What is Kubernetes and why do we want it?
100Days Resources
- Video by Anais Urlichs
- Add your blog posts, videos etc. related to the topic here!
Learning Resources
Example Notes
Kubernetes builds on Borg and the lessons learned by Google for operating Borg for over 15 years.
Borg was used by Google internally to manage its systems.
For more information here is the full paper https://research.google/pubs/pub43438/
What is Kubernetes?
Kubernetes is an open-source container Orchestration Framework.
At its root, it manages containers — to manage applications that are made of of containers- physical machines, virtual machines, hybrid environments
According to the kubernetes.io website, Kubernetes is:
"an open-source system for automating deployment, scaling, and management of containerized applications".
What problems does it solve
- Following the trend from Monolithic to Microservices — traditionally, an application would be a Monolithic application — which requires the hardware to scale with the application. In comparison, Kubernetes deploys a large number of small web servers.
- Containers are the perfect host for small self-contained applications
- Applications comprised of 100s of containers — managing those with scripts can be really difficult and even impossible
- Kubernetes helps us with the following: connecting containers across multiple hosts, scaling them, deploying applications without downtime, and service discovery among several other aspects
The benefits of splitting up your application from Monolithic into Microservices is that they are easier to maintain. For instance:
Instead of a large Apache web server with many httpd daemons responding to page requests, there would be many nginx servers, each responding.
Additionally, it allows us to separate matters of concerns within our application i.e. decoupling the architecture based on responsibilies.
Additionally, Kubernetes is an essential part of
- Continuous Integration
- Continuous Delivery
Orchestration tools such as Kubernetes offer:
- High availability
- Scalability: Applications have higher performance e.g. load time
- Disaster Recovery: The architecture has to have a way to back-up the data and restore the state of the application at any point in time
How does the architecture actually look like:
- You have a master node: Runs several Kubernetes processes that are necessary to run the container's processes — e.g. an API server ⇒ the entry point to the Kubernetes cluster (UI, API, CLI); then it needs to have a Controller Manager ⇒ keeps track of what is happening e.g. detects when a pod dies ⇒ detects state changes; and lastly, it contains a Scheduler ⇒ this ensures the Pod placement (more on pods later); etcd database ⇒ key-value storage that holds the state of the Kubernetes cluster at any point in time; and the last thing that is needed is the Virtual Network that spans across all the nodes in the cluster
- And worker nodes: contains Containers of different applications; here is where the actual work is happening
Note that worker nodes are usually much bigger because they are running the containers. The master node will only run a selection of processes. Note now master node is named as control plane.

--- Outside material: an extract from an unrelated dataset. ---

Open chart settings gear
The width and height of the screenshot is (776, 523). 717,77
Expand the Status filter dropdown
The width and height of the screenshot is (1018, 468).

Each node will have multiple pods with containers running on them. 3 processes have to be present on all nodes
- Container Runtime e.g. Docker
- Kubelet; which is a process of Kubernetes itself that interacts with both, the container runtime and the node — it is responsible for taking our configuration and starting a pod inside the node
Usually a Kubernetes cluster has several nodes running in parallel.
- nodes communicate with services between each other. Thus, the third process that has to be installed on every node is Kube Proxy that forwards requests between nodes and pods— the communication works in a performant way with low overhead. Requests are forwarded to the closest pod.
Kubernetes Concepts — Pods
Pod ⇒ the smallest unit that you, as a Kubernetes user will configure
- Pods are a wrapper of a container; on each worker node, we will have multiple containers
- Usually, you would have one application, one container per pod
- Each Pod has its own IP address — thus, each pod is its own self-containing server. This allows pods to communicate with each other — through their internal IP addresses
Note that we don't actually create containers inside the Kubernetes cluster but we work with the pods that are an abstraction layer over the containers. Pods manage the containers without our intervention
In case a pod dies, it can be configured to recreate (as per restart policy) and it will get a new IP address.
A service is used as an alternative for a pods IP address. Resulting, there is a service that sits in front of each pod that abstracts away the dynamic IP address. Resulting, the lifecycle of a pod and the IP address are not tied to each other-
If a pod behind the service dies, it gets recreated.
A service has two main functions:
- Providing an IP address to the pod(s)
- It is a Loadbalancer (what the hack is that 😆 — more on this later)
How do we create those components
- All configuration goes through the master node — UI, API, CLI, all talk to the API server within the master node — they send the configuration request to the API server
- The configuration is usually in YAML format ⇒ a blue print for creating pods. The Kubernetes agents convert the YAML to JSON prior to persistence to the database.
- The configuration of the requirements are in a declarative format. This will allow it to compare the desired state to the actual state (more on this later)
Developer Workflow:
- Create Docker images based on your application
- Use Docker and Kubernetes
- A CI pipeline to build, test, and verify Docker images
- "You must be able to perform rolling updates and rollbacks, and eventually tear down the resource when no longer needed." — the course
This requires flexible and easy to use network storage.